Supply Chains

TREND: Uranium Business Heats Up

The long-struggling uranium business, hoping that demand for nuclear fuel will increase, is slowly stretching its muscles and strengthening exploration and production efforts in the U.S. and elsewhere.

  • In the U.S., a new $175 million uranium mill in southwestern Colorado is moving toward operation, having won a license from state regulators. The New York Times reports that Pinon Ridge, owned by the Canadian firm Energy Fuels, would be the first new mill in the U.S. in more than 25 years. It would be located in what was once the heart of U.S. uranium country. Although many local residents-more than a few, relatives of former uranium miners and mill workers-support the project, it is facing opposition, centered in the nearby resort town of Telluride. The Sheep Mountain Alliance says approval of the plant by the Colorado Department of Public Health and Environment was hasty and may result in danger to public health.
  • In Utah, the U.S. Bureau of Land Management is considering a plan by Denison Mines Corp. to expand its La Sal mining complex in the Four Corners area in the southeastern part of the state, just across the Colorado border from Pinon Ridge. According to The Salt Lake Tribune, a local environmental group based in Moab, Utah, Uranium Watch, is concerned that the plan to open a new portal to the underground mine complex could increase radioactive air emissions in the neighborhood. Denison, also a Canadian company, operates mines and mills in the U.S., Canada, and Mongolia.
  • In Campbell County, Wyo., most famous for Powder River Basin coal, the Gillette News Record reports that Uranium One has begun production at its Christensen Ranch mine, the first operating uranium mine in the area in more than a decade. The company, a Canadian firm traded primarily on the Toronto stock exchange, has also opened a uranium processing plant in Johnson County, Wyo., home of the famous Johnson County War of the late 19th century. Yellowcake from the processing plant goes to enrichment plants in the U.S. for fabrication into nuclear fuel.
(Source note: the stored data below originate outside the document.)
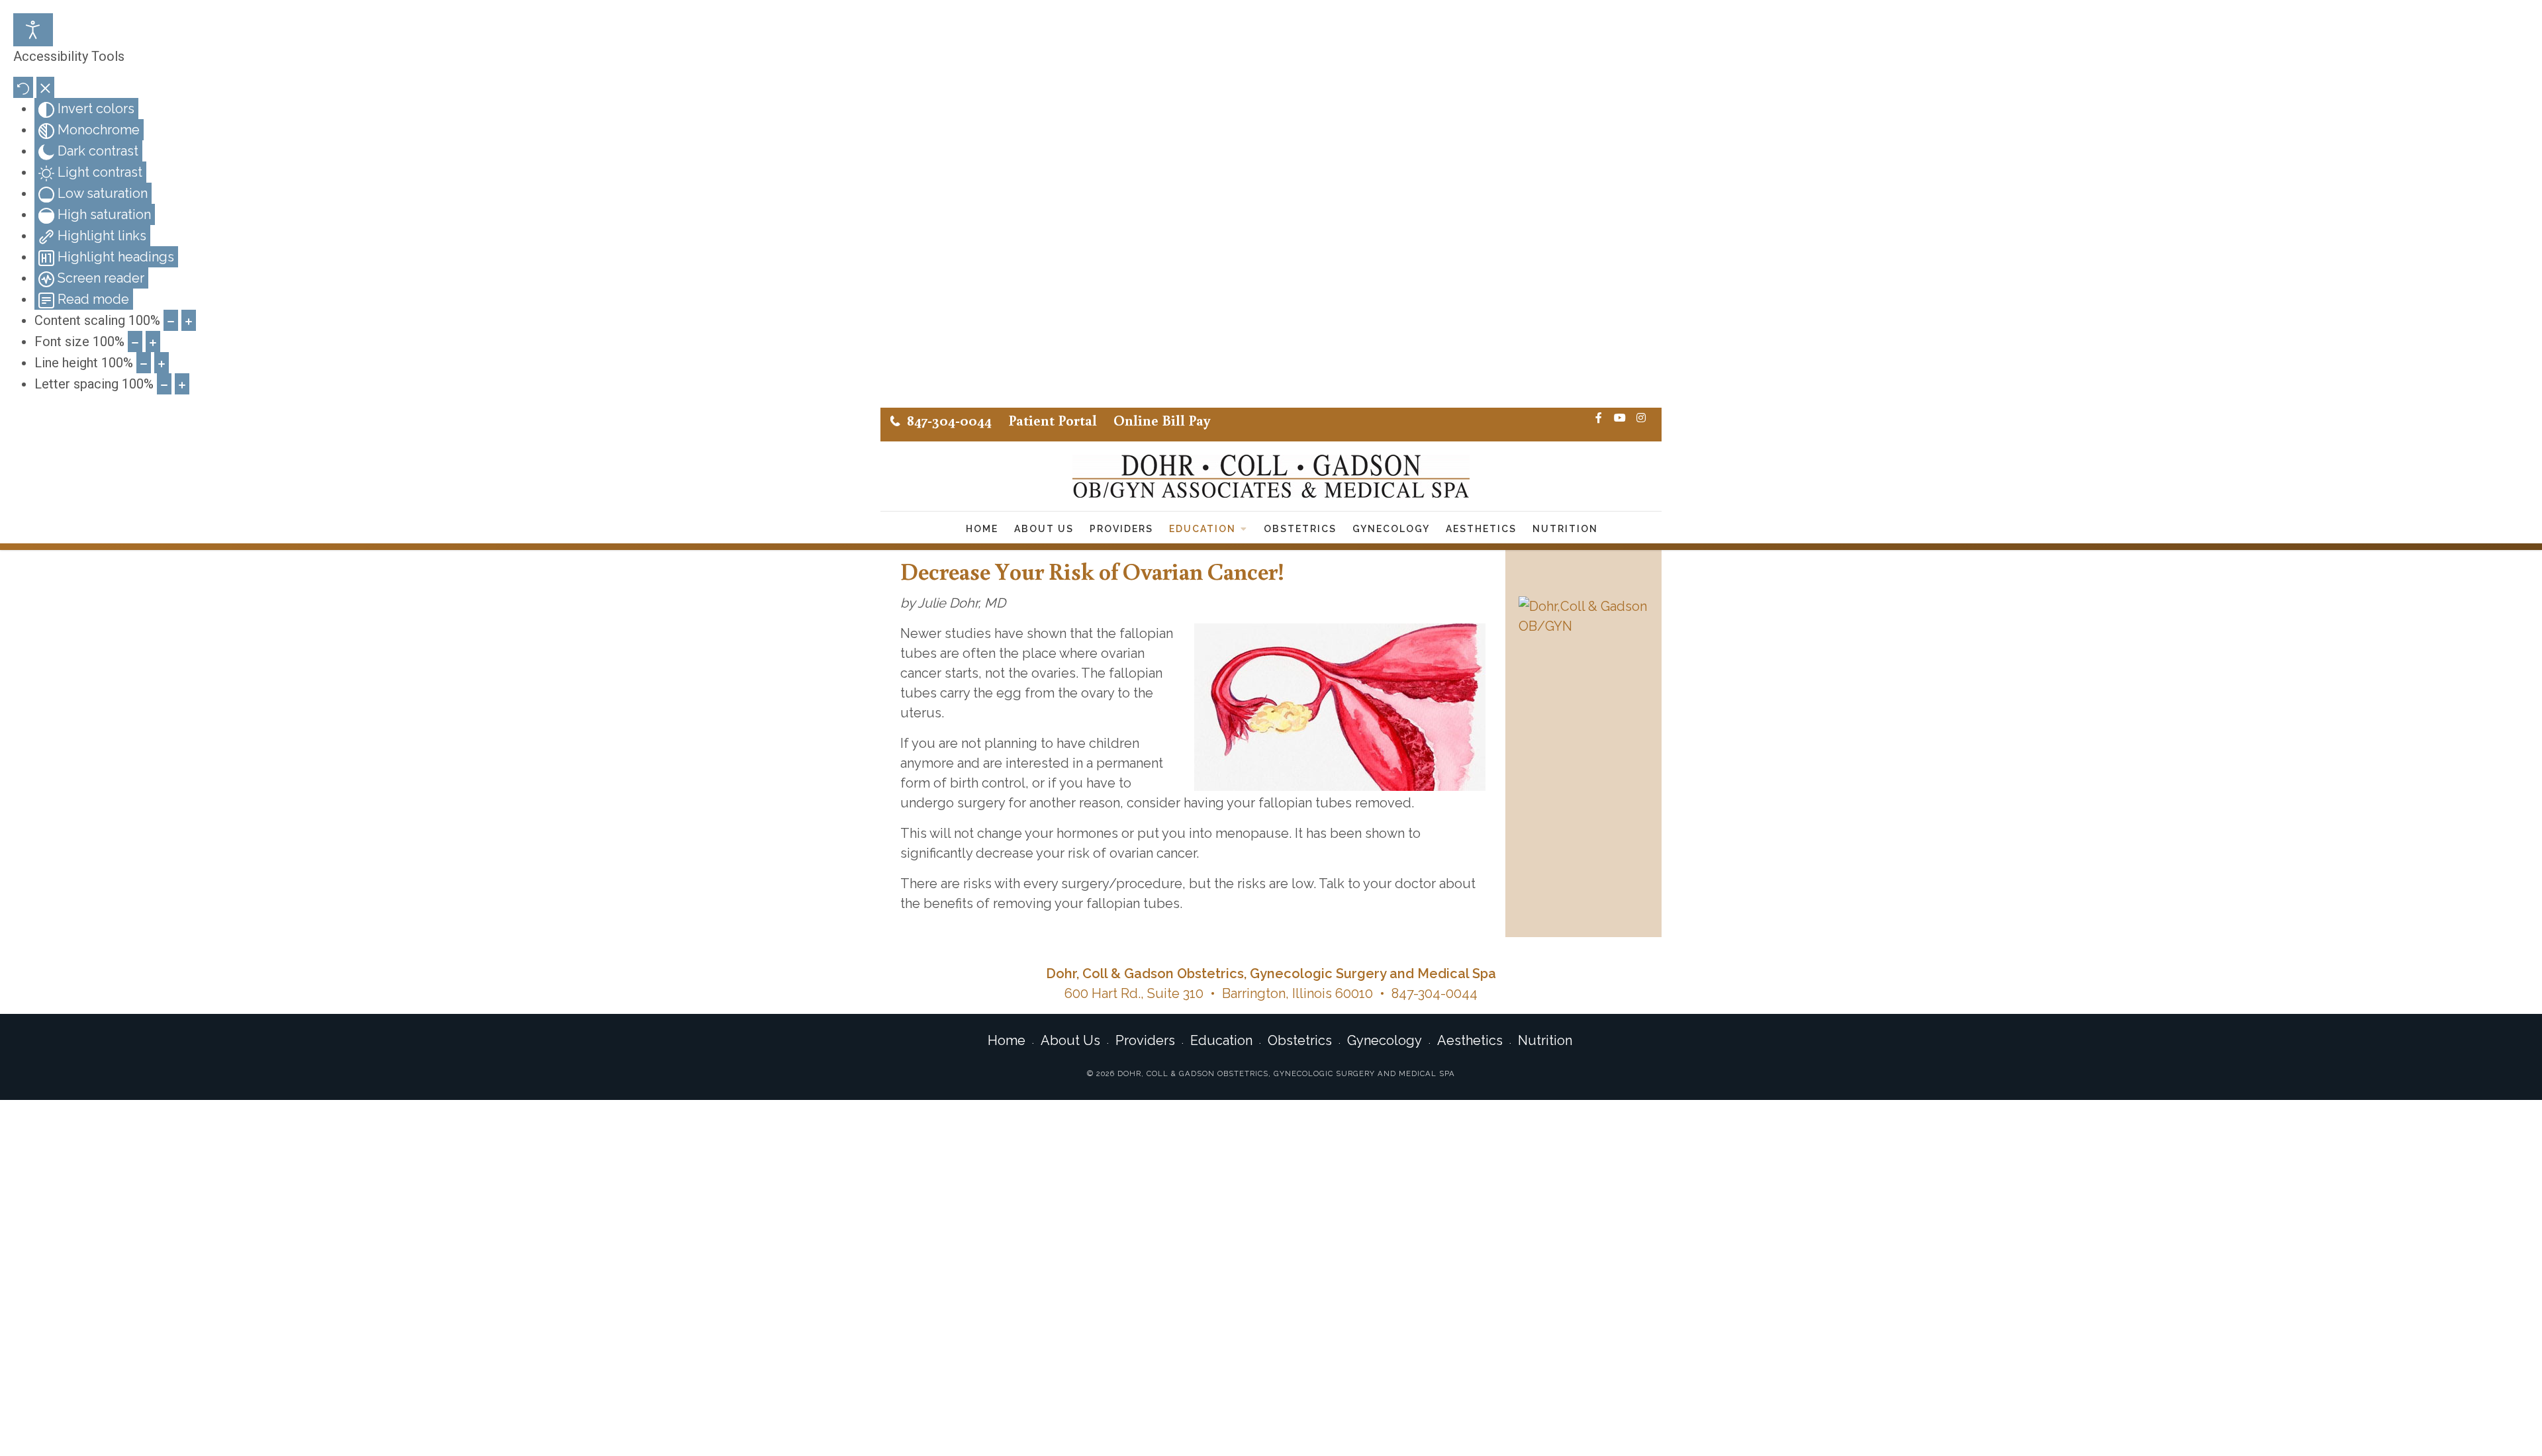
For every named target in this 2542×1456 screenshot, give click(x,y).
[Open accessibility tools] (33, 29)
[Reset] (23, 87)
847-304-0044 (949, 420)
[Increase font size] (153, 341)
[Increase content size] (188, 320)
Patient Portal (1052, 420)
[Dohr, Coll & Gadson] (1271, 476)
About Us (1044, 528)
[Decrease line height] (143, 362)
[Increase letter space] (182, 383)
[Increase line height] (161, 362)
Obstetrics (1300, 528)
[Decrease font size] (135, 341)
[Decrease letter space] (164, 383)
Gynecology (1391, 528)
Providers (1121, 528)
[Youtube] (1619, 418)
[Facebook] (1598, 418)
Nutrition (1565, 528)
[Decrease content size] (171, 320)
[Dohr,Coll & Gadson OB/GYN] (1583, 616)
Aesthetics (1481, 528)
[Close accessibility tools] (45, 87)
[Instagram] (1641, 418)
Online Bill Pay (1161, 420)
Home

According to the local newspaper, "Several other companies are working to open mines in Wyoming, including Cameco Resources. Cameco’s Smith Ranch-Highland mine near Douglas in Converse County is the largest uranium production facility in the country." Smith Ranch-Highland produces about 1.2 million pounds of uranium annually.
  • In Virginia, the Coles family, a prominent local land owner in Pittsylvania County in the central part of the Old Dominion, is trying to win permission to mine and mill a rich, 119-million-pound uranium ore body on family property. The family owns 78% of Virginia Uranium Inc., 12% is owned by Canadian investors, and the rest by employees. At the request of the Virginia Coal and Energy Commission, the National Academies of Science in Washington has mounted a study of the planned project, while a local group, the Danville Regional Foundation, is opposing it, according to the Lynchburg News & Advance. The company says it hopes the Virginia General Assembly will put a regulatory process in place governing uranium mining in the state, so the project can go forward. It would eventually require approval from the U.S. Nuclear Regulatory Commission.
  • On the international front, Bloomberg reports that India’s second-largest metal mining company, National Aluminum, is looking to buy uranium mines in Canada, Mongolia, and Namibia as India gears up for a major expansion of nuclear power, in part a result of a nuclear cooperation treaty with the U.S. The business news service says the metals company is talking business combinations with Uranium Corp. of India, the state-owned nuclear fuel monopoly. Uranium Corp. has six mines in the state of Jharkhand in eastern India but no interests outside the country.

—Kennedy Maize is MANAGING POWER’s executive editor.